A week after our 2” rain event, everyone is feeling pretty good. Yesterday as Robbin and I began scattering hay to our first-calf heifers, their Wagyu X calves busted loose across the Flat. The iPhone photo is but a portion of the 60+ head on their return trip to mama and the feed grounds.
After nearly 2 inches of rain, everything is clean, having traded dust and smoke for mud and puddles, we’re delighted and relieved. Though we’ll be feeding hay for another 3 weeks or so, we expect our hills to be green this week. Though it feels like a drought-buster, long-term forecasts point to a developing La Niña with only a 10% chance of this year’s rainy season being wetter than last.
Three days ago, this second-calf heifer (9061) was fighting two coyotes off her newborn Wagyu X twins. I got a call from a neighbor who saw the action from the road, but I was 15 minutes away checking our first-calf heifers. I called Robbin who was getting ready to leave for a dentist appointment. She jumped into the Kubota and sent them packing.

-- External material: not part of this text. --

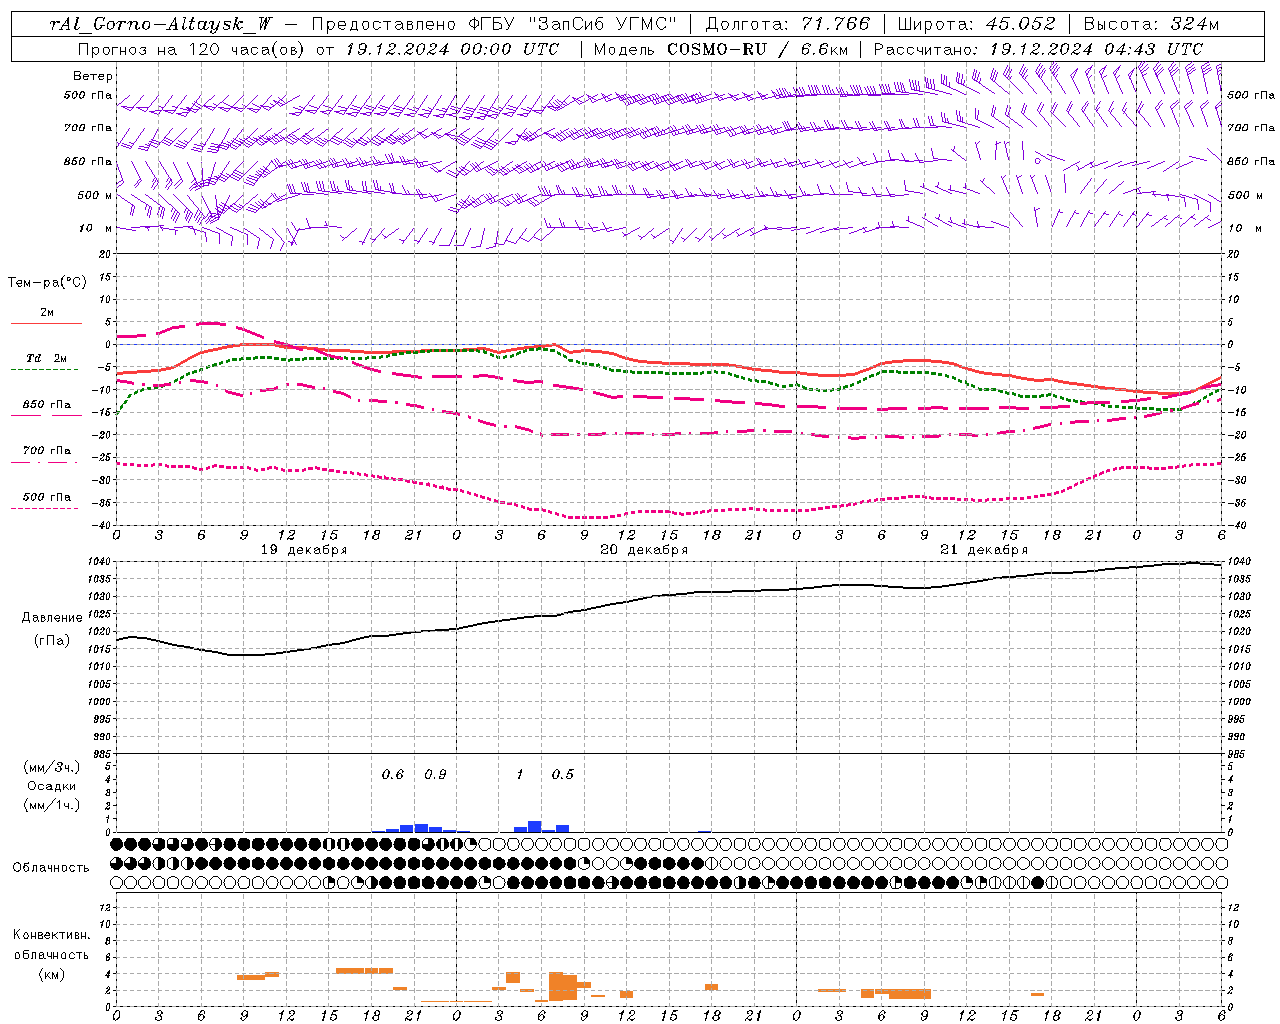Click the 20 декабря date label
This screenshot has width=1280, height=1024.
(644, 550)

Usually twin calves for a young cow is a curse, wherein most cases she abandons the weaker one. If she tries to raise them both, it typically taxes her so much that her poor shape keeps her from cycling to breed back. By themselves near the house this morning, I took out some alfalfa while the rest of the cows were still on the hill. Here the calves are playing while she has an early breakfast in our fourteenth straight day of smoke from the KNP Complex fire in Sequoia National Park and Forest.

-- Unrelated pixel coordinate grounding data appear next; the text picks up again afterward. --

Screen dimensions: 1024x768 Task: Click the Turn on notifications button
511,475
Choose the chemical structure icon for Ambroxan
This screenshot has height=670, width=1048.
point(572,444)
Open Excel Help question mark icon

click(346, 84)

Welcome to bare acres. Obviously we’re having to feed lots of hay until the new grass starts. Age and source verification requires that we record the first and last Wagyu X calf born — hours old this a.m. to cow 9049.
We record the first Angus calf of the season as part of our Age and Source Verification process. These two are about 3 days old born to cows 3292 and 3305 on the Paregian Ranch.